%%
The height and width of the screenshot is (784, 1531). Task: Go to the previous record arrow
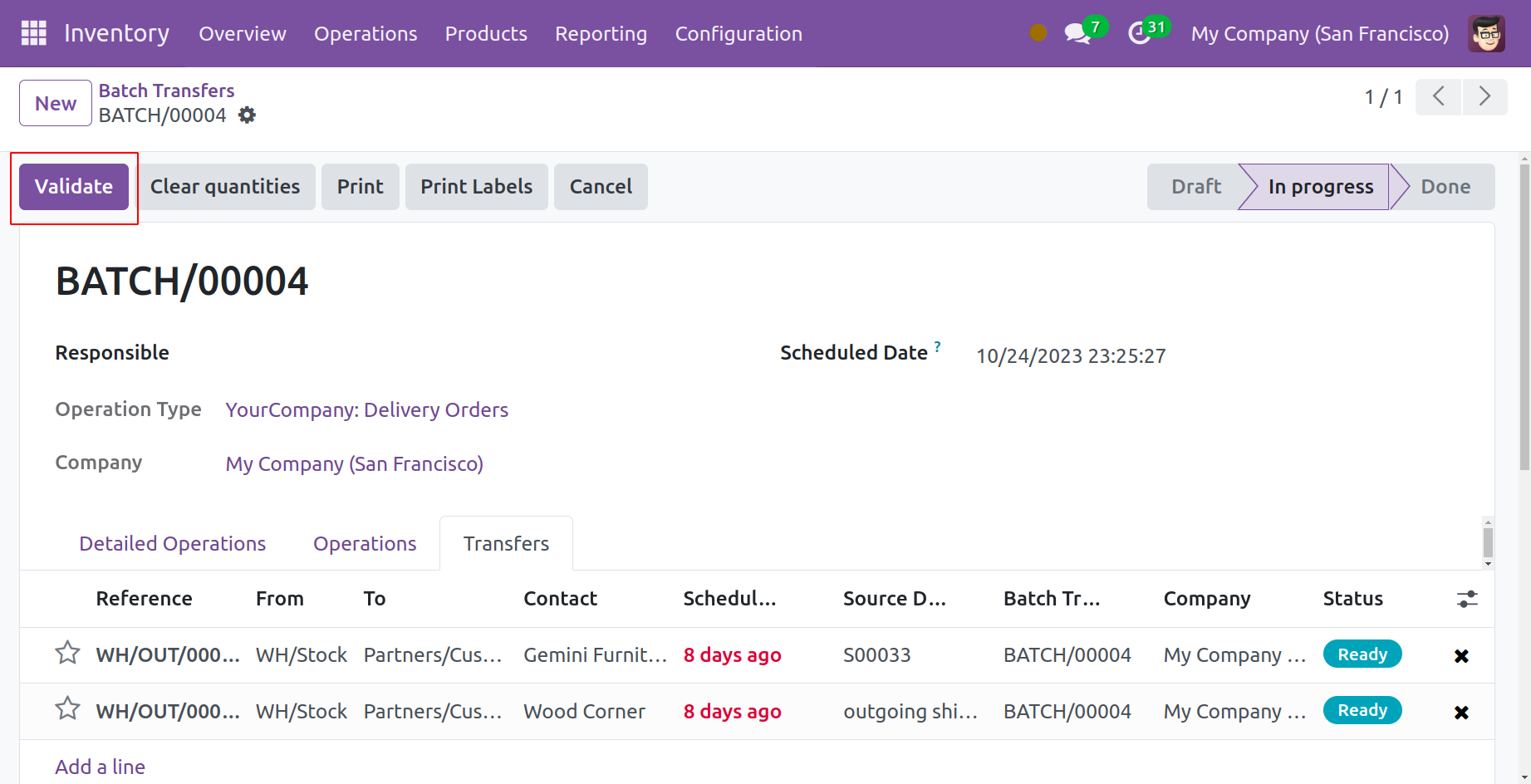(1438, 97)

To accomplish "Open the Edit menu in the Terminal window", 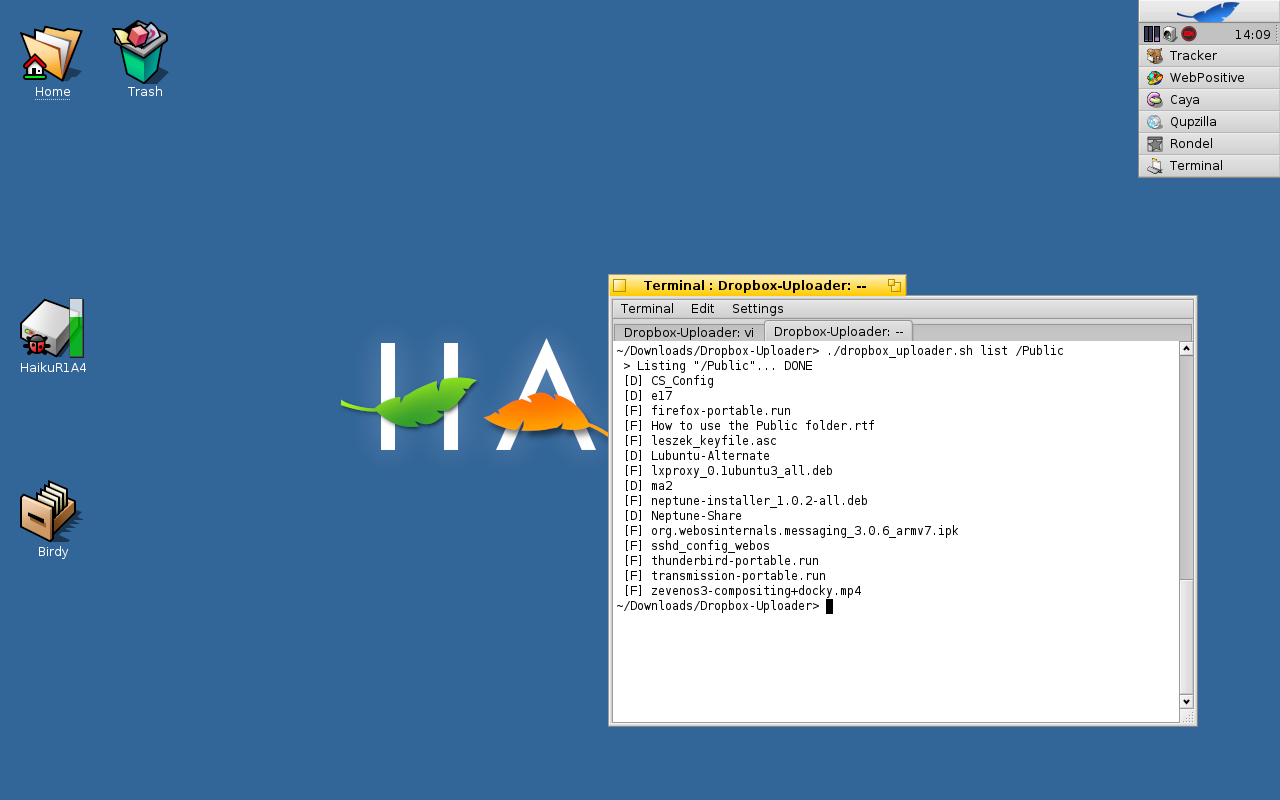I will point(702,309).
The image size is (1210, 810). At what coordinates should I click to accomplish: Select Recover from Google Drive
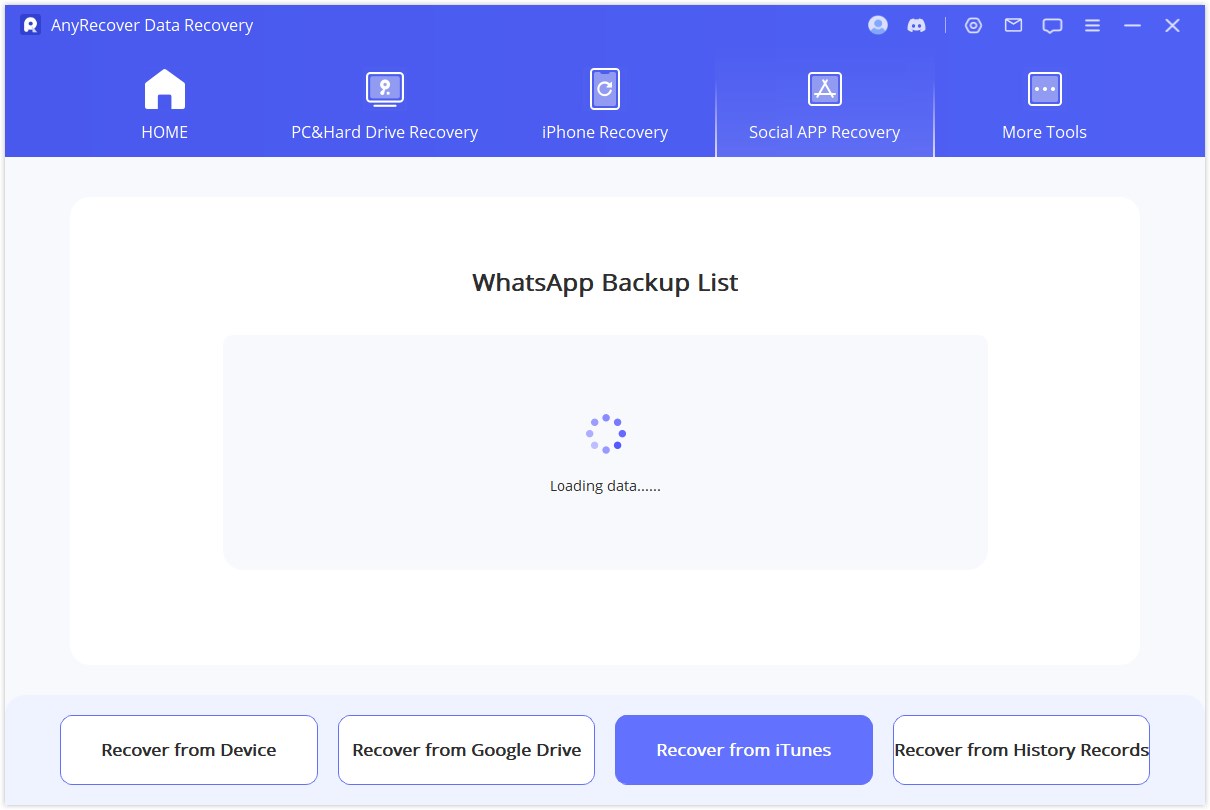(x=466, y=749)
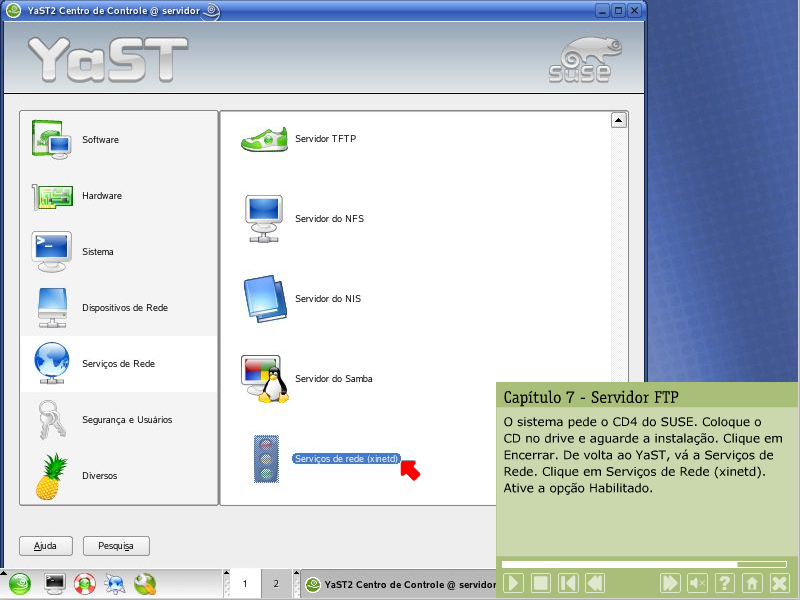Select the Hardware category icon

[51, 196]
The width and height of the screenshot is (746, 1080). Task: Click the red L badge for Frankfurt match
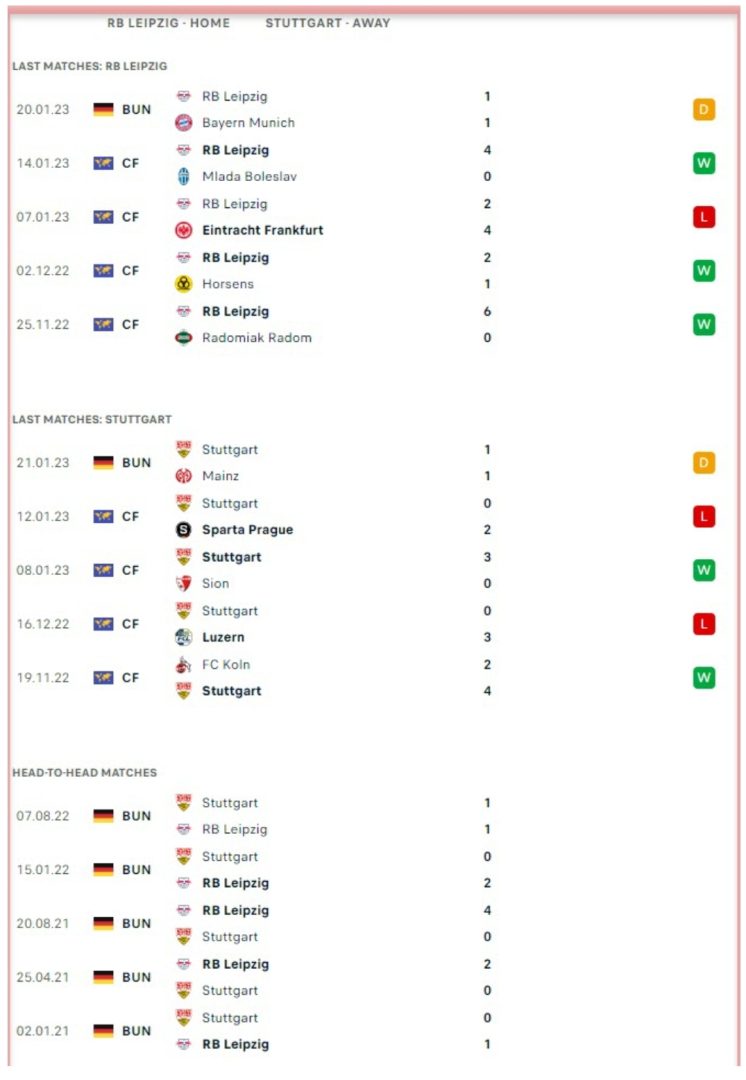704,217
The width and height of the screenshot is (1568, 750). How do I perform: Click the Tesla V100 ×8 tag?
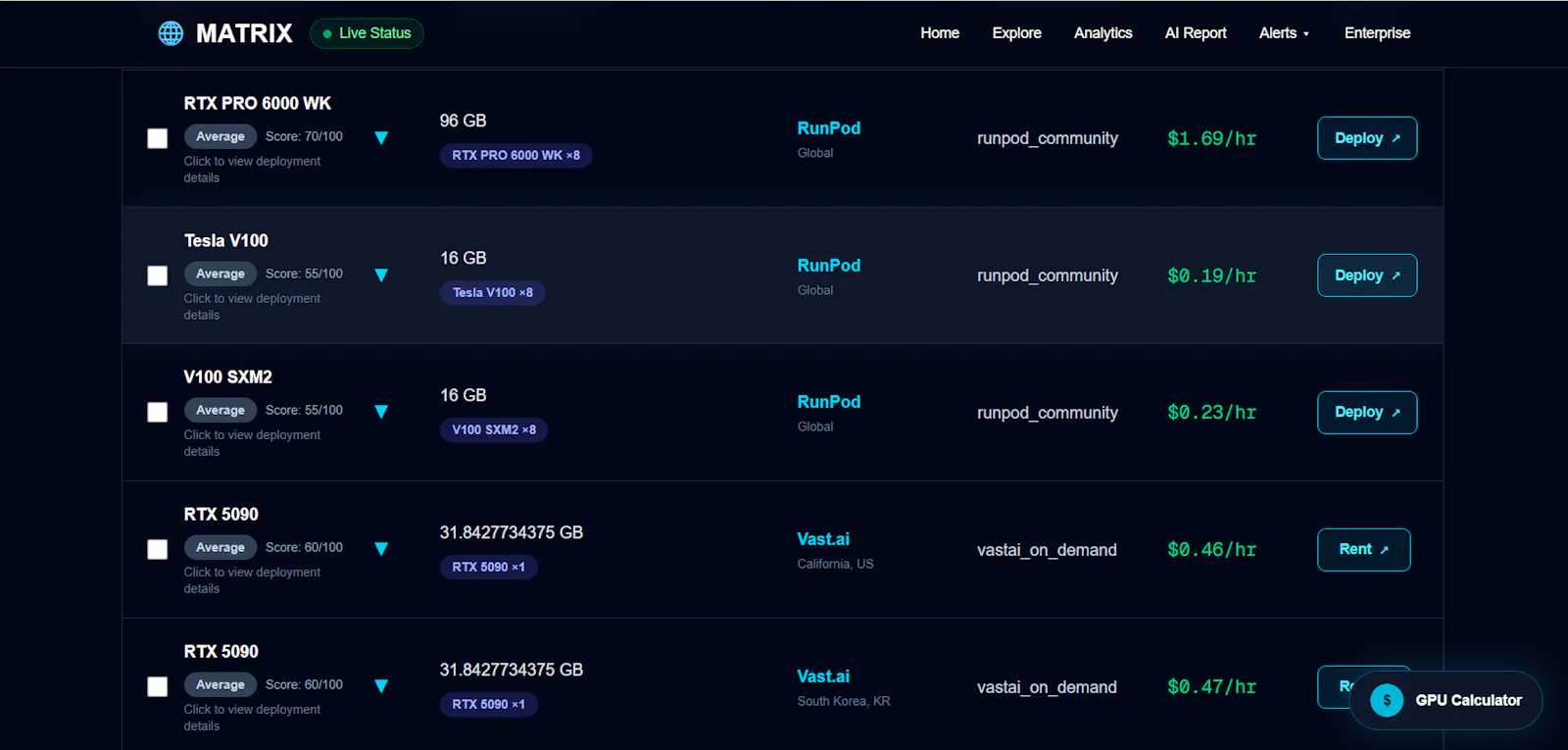pyautogui.click(x=492, y=292)
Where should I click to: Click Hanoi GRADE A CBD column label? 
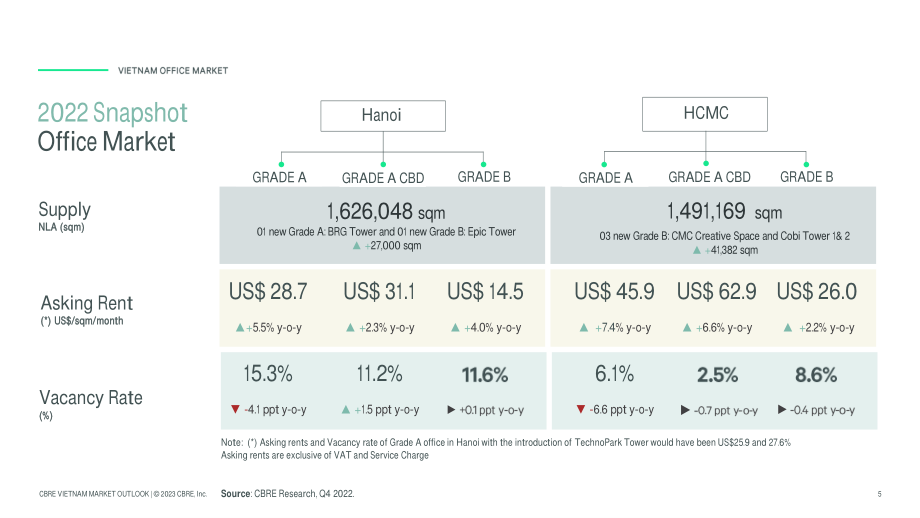click(x=383, y=178)
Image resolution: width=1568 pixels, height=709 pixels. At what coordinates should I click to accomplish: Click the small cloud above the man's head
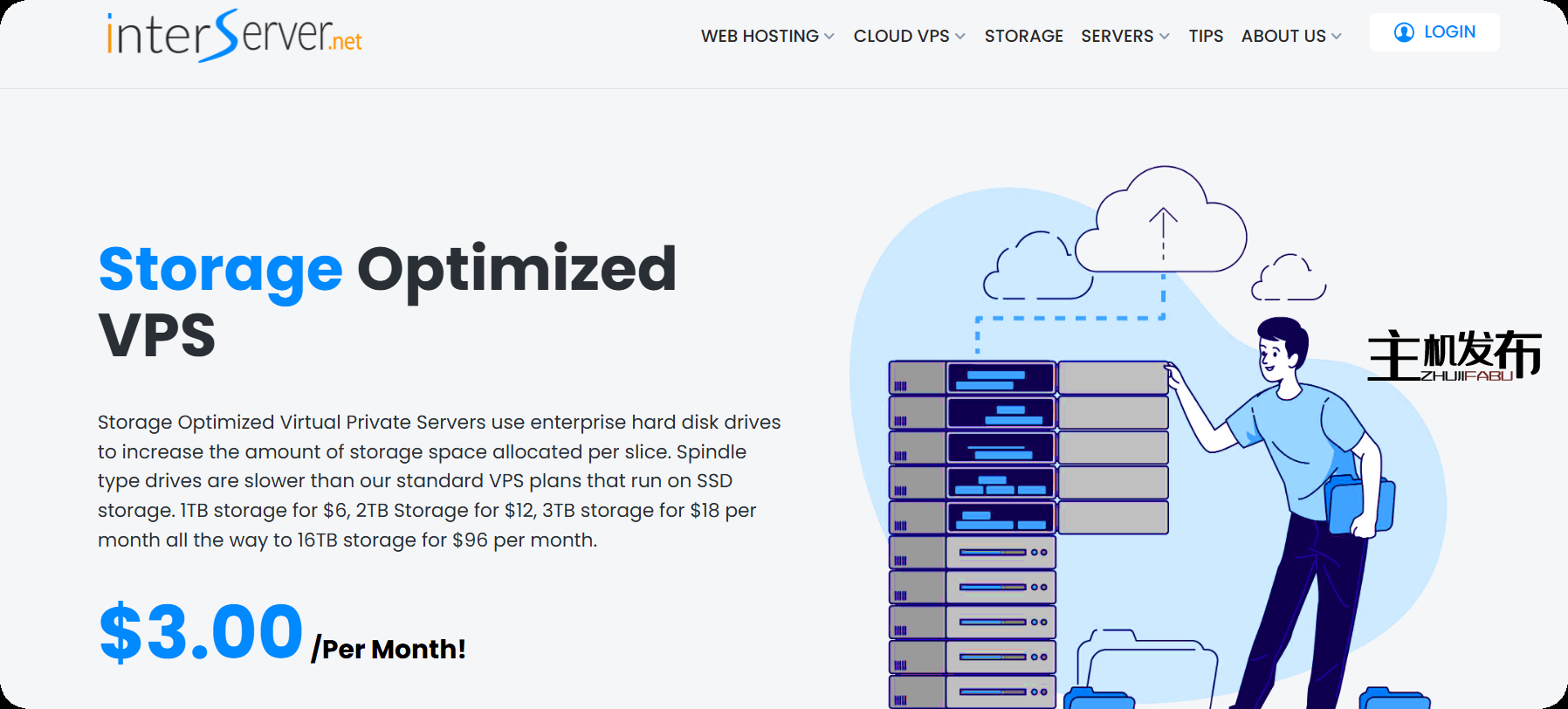click(x=1288, y=279)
%%
--- Aim of the exercise ---
Nothing but an exact copy is needed, covering the lines from the line with "Where should I" through the last line of the entries, pictures excluded.

--- Answer space ---
Where should I click to: Click Hanoi GRADE A CBD column label? 
click(x=383, y=178)
Image resolution: width=1568 pixels, height=709 pixels. At what coordinates should I click to accomplish: Click the small cloud above the man's head
click(x=1288, y=279)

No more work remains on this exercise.